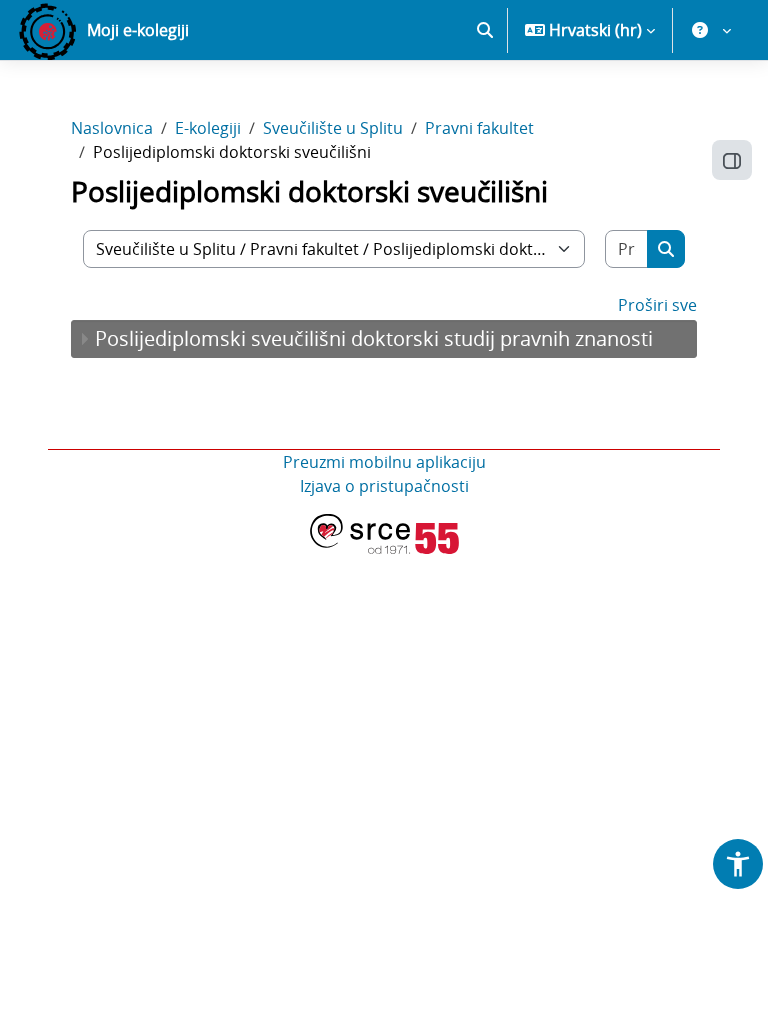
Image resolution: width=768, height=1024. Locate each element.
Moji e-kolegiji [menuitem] (138, 30)
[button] (485, 30)
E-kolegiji (208, 128)
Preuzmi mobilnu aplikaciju (384, 462)
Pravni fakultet (479, 128)
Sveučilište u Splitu (333, 128)
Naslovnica (112, 128)
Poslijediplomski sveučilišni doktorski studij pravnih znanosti (374, 338)
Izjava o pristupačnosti (384, 486)
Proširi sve (657, 305)
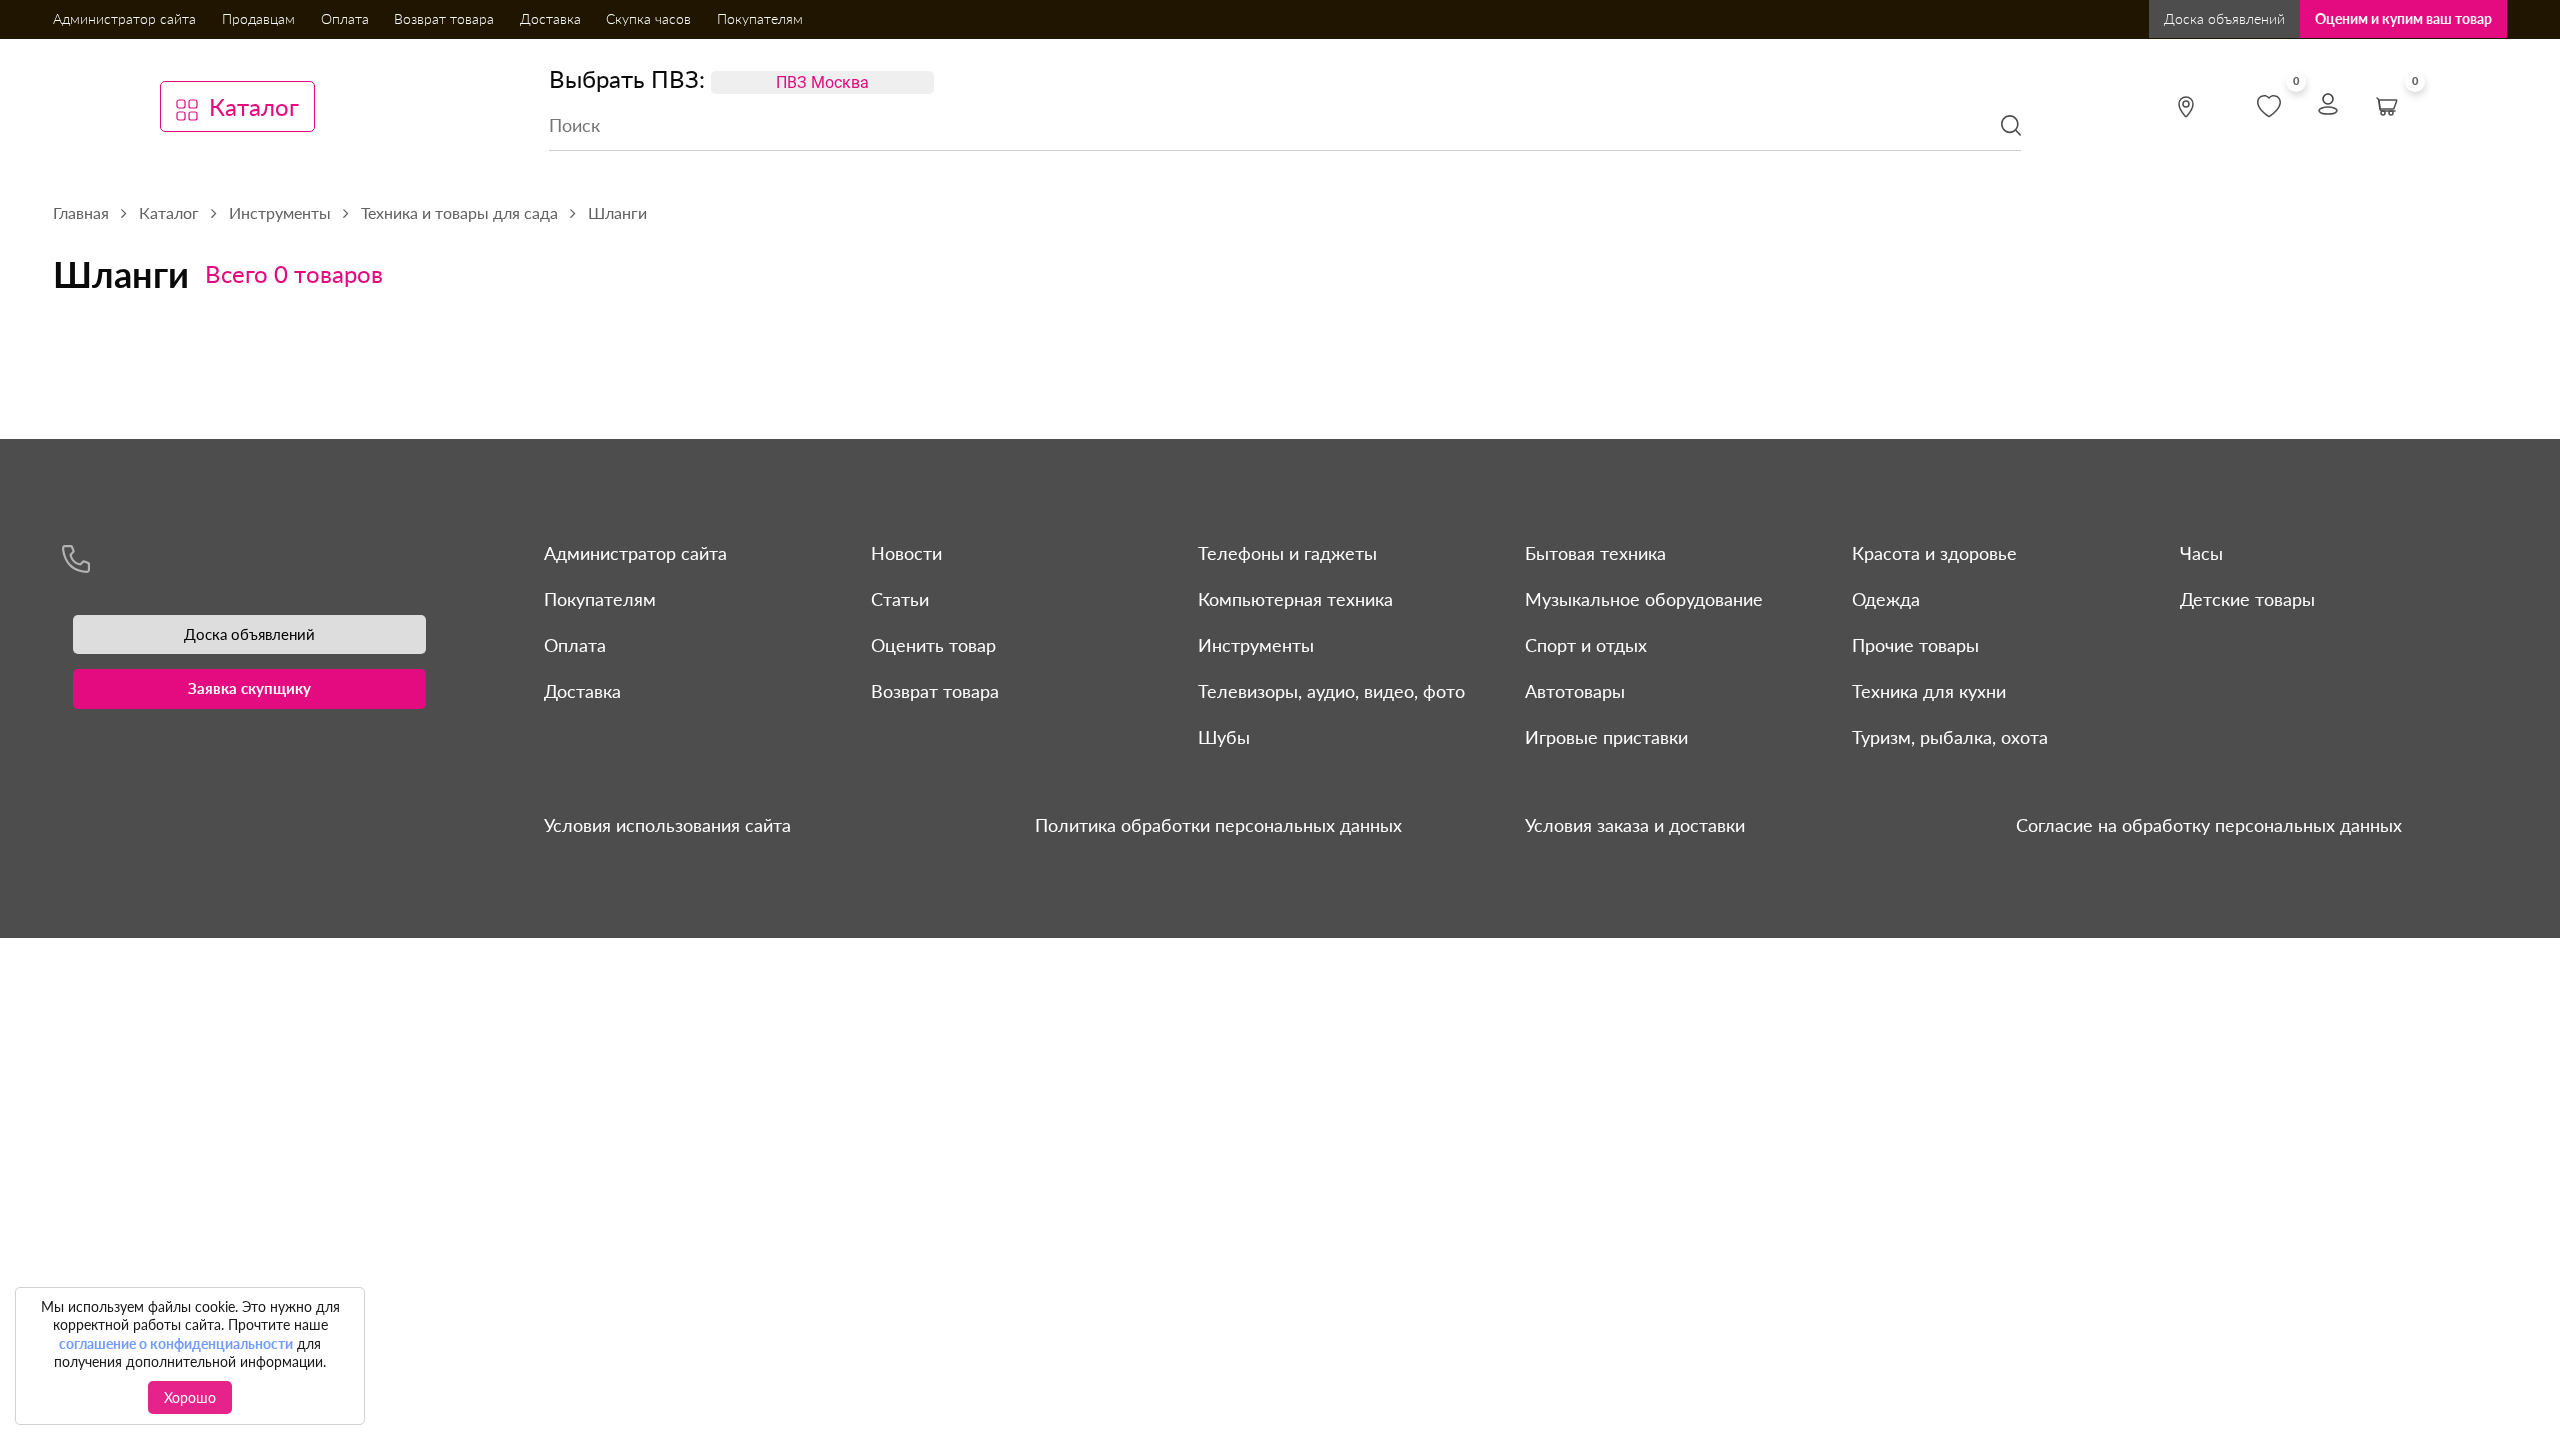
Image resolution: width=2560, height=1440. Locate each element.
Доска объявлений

_EXERCISE PROMPT_
Only the lines that contain the word "each" should be copied from the material.

_TASK ANSWER_
Image resolution: width=768, height=1024. Locate each element.
Image resolution: width=2560, height=1440. Locate each element.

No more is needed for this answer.